In a rallying cry designed to unite Australians and win over the high proportion of undecided or ‘soft’ voters – which the most recent Resolve Political Monitor indicated had risen to 22 per cent and which the Yes camp has estimated to be as high as 40 per cent – Albanese will warn in his speech that voting No would deliver more of the same for Indigenous Australians.
“An eight-year gap in life expectancy in the home of the fair go. A suicide rate twice as high, in the lucky country. Shocking rates of disease, in a nation with some of the world’s best healthcare,” he will say.
“Surely, no leader can honestly say this is good enough. Surely, no leader can pretend ‘it ain’t broke, don’t fix it’. Surely, no leader can imagine that change is not desperately and urgently needed.”
Anthony Albanese meets Yolngu Elder Djawa Yunupingu at the Garma Festival.Credit: Rhett Wyman
“That’s why, with every passing day, it becomes more and more obvious that the No campaign are desperate to talk about anything but the actual question before the Australian people. Because even they understand that more of the same is not just unacceptable, it is indefensible.”

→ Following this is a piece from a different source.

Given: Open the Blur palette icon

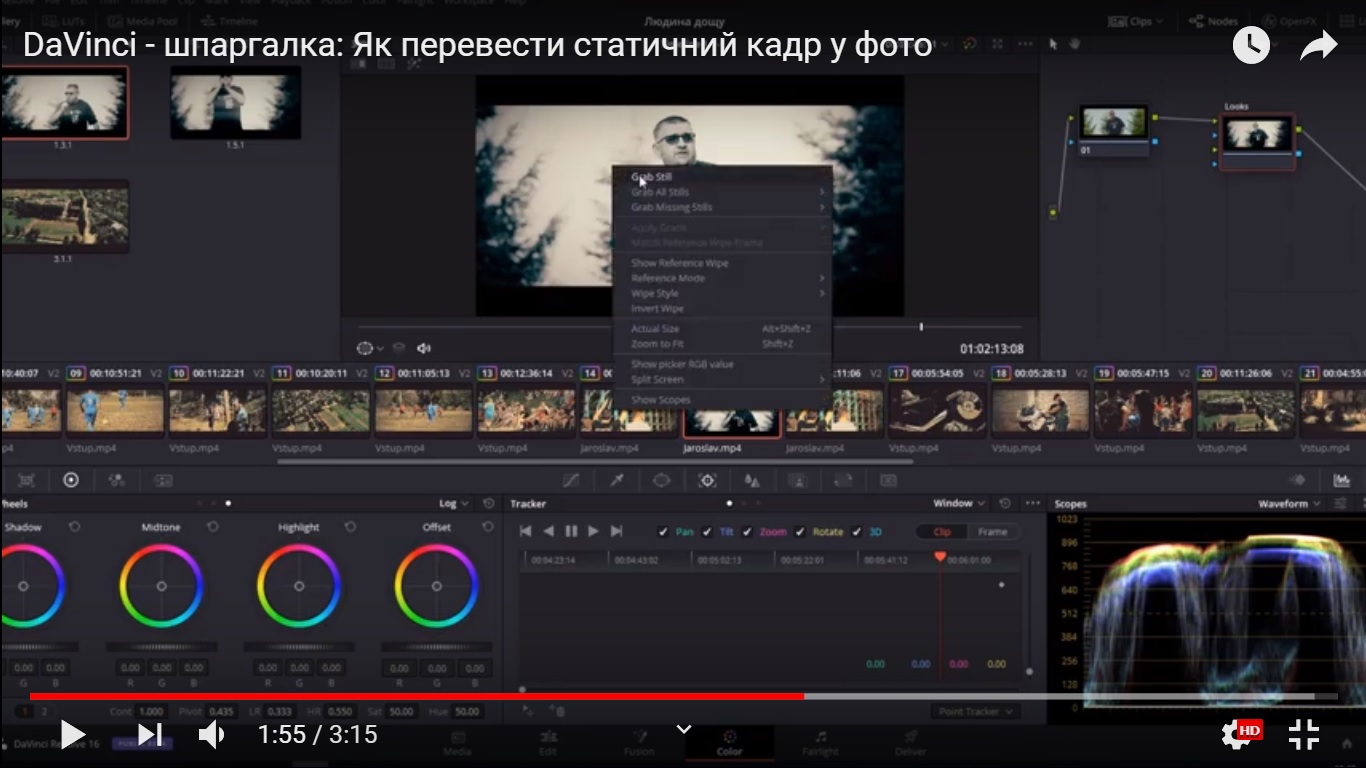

The prime minister will point out that the No campaign, including Dutton, support a legislated Voice to parliament rather than one that is constitutionally enshrined and that “undermines every other argument they make against it. Clearly they acknowledge it is needed – otherwise why legislate it?”
On Friday, Albanese also highlighted the local Dilak Council in East Arnhem land, where the Garma festival is held, as an example of how the Indigenous Voice to parliament would work. The Council includes senior cultural leaders of 13 clan groups in a decision-making body based on traditional structures.

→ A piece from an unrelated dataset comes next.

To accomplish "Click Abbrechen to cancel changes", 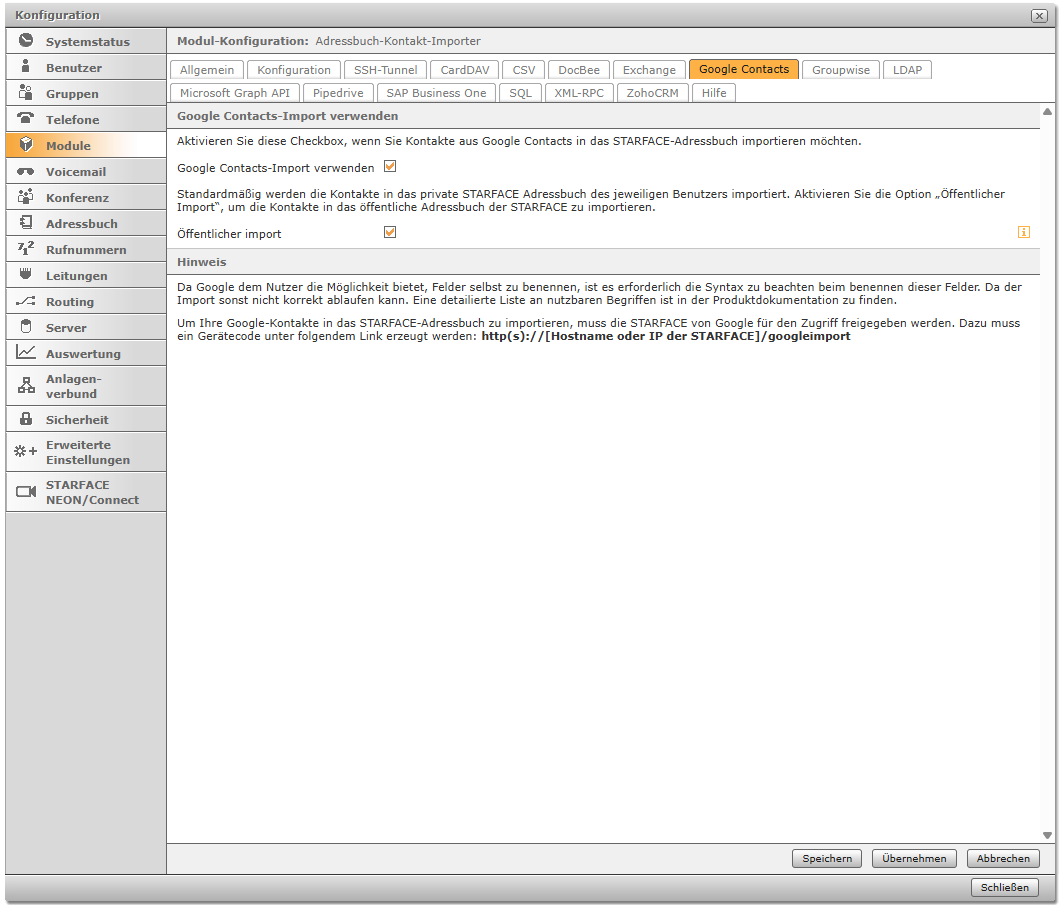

Uluru Dialogue co-chair Pat Anderson said on Friday on the ABC the debate about treaty over the last week had potentially been “really confusing for the ordinary Australian out there. It is a complicated debate”.
“It will happen, those discussions, but we have not had the conversation about how this is all going to work for us. And of course as we are speaking, there are a whole lot of treaty negotiations happening in the various states.”
Speaking on a panel event at the festival, Central Land Council policy executive Josie Douglas said it had been 35 years since Yunupingu presented the Barunga Statement to then-prime minister Bob Hawke, which called for an elected Aboriginal representative body and for a treaty to be negotiated with First Nations people.
“Here we are today, making the same ask but we’re calling it a Voice to parliament. That has to come first,” Douglas said.
“At Central Land Council meetings, people are well aware the treaty process will take decades, it may not happen in their lifetime … if we don’t get the referendum up this year, in whose lifetime will we have this change in Australia that we need?”